ASSIGNMENT: How many lines of the records hold the string "Enable"? Reply with the number alone.

Stored records:
┌────────

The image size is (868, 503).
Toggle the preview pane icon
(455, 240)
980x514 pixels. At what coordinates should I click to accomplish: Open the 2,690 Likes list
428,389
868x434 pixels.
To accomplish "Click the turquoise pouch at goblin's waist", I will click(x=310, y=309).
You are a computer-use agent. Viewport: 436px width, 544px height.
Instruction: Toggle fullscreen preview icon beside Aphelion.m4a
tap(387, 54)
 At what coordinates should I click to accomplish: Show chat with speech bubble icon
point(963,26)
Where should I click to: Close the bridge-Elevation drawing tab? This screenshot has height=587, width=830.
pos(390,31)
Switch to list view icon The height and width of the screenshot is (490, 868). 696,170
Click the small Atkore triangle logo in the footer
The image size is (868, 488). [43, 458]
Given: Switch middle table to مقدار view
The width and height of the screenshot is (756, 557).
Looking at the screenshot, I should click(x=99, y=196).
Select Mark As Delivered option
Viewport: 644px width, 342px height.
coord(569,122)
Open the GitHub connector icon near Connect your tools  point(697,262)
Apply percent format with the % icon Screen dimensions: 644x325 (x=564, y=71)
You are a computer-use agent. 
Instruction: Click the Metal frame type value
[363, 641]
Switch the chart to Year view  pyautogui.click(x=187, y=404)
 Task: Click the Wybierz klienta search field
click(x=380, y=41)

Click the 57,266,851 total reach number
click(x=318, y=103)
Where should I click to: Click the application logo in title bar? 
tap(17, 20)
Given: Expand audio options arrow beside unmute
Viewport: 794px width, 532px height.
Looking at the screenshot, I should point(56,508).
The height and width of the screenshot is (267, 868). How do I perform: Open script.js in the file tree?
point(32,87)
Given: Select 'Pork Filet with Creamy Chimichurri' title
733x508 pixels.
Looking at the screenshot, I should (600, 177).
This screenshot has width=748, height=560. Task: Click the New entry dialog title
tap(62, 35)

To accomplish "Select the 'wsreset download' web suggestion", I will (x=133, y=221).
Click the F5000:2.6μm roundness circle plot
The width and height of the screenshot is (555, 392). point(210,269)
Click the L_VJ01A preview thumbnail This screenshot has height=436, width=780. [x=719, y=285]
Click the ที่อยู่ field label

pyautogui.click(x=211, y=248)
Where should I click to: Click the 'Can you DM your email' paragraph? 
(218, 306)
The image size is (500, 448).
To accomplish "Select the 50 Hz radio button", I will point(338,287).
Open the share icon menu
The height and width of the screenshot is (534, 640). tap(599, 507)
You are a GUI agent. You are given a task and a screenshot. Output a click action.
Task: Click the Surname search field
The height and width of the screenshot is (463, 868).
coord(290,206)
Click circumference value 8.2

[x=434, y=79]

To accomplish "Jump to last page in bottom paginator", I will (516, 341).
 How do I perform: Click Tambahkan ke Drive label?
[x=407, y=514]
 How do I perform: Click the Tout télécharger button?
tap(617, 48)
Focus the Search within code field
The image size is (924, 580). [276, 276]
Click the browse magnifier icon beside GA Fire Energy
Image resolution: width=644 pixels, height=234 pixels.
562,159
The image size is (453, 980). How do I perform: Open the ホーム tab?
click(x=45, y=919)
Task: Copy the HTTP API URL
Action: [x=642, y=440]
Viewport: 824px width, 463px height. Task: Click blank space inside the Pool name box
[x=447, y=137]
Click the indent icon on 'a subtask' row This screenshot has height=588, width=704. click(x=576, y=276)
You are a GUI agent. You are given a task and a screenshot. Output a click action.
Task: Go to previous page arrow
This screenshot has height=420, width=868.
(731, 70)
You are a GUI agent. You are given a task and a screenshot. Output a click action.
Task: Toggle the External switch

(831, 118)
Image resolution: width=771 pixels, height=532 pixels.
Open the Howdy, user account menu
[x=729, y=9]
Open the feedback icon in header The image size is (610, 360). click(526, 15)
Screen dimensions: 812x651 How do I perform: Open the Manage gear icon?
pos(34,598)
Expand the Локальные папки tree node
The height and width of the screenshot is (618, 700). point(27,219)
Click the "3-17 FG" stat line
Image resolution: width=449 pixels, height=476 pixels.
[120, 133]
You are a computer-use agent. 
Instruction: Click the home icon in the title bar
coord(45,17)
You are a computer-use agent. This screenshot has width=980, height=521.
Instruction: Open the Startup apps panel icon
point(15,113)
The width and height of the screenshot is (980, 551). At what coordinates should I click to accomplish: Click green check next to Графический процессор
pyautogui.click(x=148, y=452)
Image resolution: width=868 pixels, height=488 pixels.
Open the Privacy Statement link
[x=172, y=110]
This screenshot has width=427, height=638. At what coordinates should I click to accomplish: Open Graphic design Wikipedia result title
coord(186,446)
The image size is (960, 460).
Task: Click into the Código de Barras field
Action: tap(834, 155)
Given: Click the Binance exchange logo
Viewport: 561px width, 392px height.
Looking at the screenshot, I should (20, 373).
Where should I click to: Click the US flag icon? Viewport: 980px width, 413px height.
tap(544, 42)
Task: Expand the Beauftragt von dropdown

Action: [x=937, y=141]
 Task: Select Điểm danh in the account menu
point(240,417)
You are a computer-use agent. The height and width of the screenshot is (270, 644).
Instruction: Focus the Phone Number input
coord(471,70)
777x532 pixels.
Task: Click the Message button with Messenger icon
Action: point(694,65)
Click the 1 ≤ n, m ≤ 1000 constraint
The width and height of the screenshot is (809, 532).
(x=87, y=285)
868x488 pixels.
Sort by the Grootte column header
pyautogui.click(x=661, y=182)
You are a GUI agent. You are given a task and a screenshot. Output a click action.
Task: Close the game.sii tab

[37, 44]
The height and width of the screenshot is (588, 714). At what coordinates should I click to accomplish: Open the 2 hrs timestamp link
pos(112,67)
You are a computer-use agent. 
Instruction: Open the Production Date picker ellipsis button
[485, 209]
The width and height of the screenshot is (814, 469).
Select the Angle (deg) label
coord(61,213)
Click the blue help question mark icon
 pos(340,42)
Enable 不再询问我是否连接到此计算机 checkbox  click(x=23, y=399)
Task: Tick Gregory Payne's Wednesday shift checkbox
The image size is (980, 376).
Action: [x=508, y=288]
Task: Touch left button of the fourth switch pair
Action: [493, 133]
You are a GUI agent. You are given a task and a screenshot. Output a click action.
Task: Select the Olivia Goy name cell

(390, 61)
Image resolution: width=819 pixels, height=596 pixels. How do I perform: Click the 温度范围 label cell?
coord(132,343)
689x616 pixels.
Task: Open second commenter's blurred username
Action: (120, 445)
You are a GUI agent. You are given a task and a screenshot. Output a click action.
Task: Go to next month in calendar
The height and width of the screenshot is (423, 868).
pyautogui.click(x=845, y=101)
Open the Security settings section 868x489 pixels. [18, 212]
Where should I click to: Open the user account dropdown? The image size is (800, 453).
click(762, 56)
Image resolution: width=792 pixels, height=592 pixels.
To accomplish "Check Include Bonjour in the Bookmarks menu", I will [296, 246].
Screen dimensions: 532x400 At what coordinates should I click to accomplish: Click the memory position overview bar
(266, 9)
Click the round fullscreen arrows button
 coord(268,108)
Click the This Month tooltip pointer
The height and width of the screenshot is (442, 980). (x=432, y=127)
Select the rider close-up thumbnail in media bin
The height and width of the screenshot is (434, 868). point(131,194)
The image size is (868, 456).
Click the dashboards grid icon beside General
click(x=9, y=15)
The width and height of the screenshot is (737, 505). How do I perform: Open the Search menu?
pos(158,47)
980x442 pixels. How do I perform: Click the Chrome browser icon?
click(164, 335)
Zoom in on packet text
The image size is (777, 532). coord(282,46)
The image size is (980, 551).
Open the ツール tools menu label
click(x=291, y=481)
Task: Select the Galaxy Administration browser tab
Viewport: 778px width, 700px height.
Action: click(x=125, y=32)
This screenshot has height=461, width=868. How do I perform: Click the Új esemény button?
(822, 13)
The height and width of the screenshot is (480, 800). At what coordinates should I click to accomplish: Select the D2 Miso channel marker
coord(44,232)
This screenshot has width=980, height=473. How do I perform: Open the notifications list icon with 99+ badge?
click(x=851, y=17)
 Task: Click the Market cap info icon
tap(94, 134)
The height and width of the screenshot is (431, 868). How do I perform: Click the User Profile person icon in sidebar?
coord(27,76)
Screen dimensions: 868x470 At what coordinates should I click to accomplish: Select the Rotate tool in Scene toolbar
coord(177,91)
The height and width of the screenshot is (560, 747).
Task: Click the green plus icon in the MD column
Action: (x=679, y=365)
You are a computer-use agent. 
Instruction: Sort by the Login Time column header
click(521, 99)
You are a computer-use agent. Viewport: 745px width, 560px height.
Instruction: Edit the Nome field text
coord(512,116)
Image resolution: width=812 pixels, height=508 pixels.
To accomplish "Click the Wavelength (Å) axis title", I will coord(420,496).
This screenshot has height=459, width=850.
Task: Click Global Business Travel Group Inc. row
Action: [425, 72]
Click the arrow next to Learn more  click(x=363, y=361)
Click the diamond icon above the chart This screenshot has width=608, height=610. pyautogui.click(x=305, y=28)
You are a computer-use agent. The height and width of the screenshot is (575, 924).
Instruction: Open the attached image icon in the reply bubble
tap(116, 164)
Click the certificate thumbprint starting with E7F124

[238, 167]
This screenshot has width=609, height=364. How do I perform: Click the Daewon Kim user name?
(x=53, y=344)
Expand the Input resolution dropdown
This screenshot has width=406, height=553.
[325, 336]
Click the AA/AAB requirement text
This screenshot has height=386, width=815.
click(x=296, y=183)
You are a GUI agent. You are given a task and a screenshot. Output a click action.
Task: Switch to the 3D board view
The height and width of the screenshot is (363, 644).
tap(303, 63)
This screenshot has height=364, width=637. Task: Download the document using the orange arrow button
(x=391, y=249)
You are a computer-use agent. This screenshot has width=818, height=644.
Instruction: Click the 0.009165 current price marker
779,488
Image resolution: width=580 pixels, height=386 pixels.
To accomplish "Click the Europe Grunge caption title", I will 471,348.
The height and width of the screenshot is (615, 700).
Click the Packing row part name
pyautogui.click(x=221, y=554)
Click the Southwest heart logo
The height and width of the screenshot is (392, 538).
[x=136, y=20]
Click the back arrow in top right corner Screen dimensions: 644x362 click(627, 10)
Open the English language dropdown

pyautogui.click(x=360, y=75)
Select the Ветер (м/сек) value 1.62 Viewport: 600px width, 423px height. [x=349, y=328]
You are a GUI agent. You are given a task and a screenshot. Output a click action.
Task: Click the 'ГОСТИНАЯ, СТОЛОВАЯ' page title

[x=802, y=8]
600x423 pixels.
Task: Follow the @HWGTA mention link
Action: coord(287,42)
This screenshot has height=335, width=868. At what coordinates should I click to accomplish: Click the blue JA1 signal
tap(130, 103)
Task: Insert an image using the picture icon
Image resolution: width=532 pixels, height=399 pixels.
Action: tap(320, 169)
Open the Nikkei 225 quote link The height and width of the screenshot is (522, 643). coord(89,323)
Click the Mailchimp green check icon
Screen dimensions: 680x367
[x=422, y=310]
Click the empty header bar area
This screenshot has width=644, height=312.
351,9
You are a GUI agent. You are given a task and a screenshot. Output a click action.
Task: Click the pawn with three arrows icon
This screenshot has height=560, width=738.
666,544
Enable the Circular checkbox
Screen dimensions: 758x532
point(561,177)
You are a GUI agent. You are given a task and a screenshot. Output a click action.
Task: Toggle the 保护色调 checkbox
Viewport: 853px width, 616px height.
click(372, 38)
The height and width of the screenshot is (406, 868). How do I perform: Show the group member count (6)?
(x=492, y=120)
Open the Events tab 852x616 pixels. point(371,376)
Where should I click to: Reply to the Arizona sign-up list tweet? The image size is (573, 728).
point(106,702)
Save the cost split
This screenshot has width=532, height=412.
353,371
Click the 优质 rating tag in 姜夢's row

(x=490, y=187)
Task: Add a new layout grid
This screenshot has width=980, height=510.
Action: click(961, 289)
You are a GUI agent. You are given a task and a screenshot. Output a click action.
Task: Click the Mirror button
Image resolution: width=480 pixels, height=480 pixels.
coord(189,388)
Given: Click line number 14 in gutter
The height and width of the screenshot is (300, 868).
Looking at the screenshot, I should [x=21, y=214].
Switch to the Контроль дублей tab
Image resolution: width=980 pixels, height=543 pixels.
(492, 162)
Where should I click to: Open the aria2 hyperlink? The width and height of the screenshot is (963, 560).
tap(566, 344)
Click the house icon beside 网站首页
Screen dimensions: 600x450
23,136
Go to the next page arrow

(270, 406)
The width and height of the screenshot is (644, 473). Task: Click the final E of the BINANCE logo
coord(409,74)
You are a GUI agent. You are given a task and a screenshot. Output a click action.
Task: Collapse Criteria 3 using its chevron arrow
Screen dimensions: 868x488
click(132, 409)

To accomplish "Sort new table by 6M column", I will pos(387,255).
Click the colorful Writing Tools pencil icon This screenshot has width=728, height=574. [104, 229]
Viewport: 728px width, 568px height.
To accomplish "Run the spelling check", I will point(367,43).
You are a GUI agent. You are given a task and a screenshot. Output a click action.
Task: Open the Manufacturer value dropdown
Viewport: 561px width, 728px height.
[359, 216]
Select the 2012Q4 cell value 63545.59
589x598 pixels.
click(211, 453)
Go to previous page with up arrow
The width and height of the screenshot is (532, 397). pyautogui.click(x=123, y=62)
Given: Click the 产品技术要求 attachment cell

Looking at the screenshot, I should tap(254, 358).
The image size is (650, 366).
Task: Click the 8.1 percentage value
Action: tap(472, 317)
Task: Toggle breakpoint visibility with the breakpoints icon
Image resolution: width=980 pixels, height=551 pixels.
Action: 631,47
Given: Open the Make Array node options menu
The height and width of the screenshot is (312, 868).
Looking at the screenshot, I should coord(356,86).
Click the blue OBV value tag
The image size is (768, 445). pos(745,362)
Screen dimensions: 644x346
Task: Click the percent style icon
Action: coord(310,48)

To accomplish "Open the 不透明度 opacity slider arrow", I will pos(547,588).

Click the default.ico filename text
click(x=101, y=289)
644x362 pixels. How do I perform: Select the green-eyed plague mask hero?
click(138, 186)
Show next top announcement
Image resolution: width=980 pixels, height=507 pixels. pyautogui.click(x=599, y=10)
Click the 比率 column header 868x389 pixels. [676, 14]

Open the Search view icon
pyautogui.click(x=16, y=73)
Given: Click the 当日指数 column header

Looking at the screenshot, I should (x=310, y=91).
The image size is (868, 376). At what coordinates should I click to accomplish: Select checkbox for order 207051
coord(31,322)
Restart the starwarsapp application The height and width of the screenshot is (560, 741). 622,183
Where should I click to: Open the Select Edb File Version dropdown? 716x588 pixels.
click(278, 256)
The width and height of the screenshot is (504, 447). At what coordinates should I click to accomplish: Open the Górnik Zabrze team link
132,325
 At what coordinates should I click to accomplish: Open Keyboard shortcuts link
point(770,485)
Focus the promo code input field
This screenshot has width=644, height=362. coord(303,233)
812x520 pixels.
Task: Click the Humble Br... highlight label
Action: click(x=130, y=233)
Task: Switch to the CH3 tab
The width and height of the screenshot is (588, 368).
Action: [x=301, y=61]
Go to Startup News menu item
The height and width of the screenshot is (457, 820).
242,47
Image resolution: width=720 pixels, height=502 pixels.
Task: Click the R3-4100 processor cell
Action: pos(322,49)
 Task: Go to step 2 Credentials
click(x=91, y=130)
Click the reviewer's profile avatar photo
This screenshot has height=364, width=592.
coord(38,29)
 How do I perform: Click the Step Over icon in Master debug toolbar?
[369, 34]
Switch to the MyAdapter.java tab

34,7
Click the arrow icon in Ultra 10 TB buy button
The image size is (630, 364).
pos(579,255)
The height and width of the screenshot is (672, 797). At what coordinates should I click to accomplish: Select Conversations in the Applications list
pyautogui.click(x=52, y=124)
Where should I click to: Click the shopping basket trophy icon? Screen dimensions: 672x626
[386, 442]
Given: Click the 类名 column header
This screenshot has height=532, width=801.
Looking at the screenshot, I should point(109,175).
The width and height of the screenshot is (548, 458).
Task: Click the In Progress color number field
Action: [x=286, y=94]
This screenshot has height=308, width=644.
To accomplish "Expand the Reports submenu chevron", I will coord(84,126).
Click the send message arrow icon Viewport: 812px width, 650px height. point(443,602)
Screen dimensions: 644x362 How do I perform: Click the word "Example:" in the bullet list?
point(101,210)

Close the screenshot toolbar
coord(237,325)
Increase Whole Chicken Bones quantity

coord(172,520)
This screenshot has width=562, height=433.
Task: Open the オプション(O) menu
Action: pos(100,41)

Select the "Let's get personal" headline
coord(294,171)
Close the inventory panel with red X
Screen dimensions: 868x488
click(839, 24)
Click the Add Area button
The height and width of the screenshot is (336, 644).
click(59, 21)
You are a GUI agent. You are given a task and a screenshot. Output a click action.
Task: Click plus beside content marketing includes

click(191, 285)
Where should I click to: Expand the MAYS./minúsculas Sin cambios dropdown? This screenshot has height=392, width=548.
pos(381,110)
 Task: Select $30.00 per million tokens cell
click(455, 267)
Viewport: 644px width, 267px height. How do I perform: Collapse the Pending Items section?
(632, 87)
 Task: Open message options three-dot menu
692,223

└────────

FINISHED EXERCISE: 2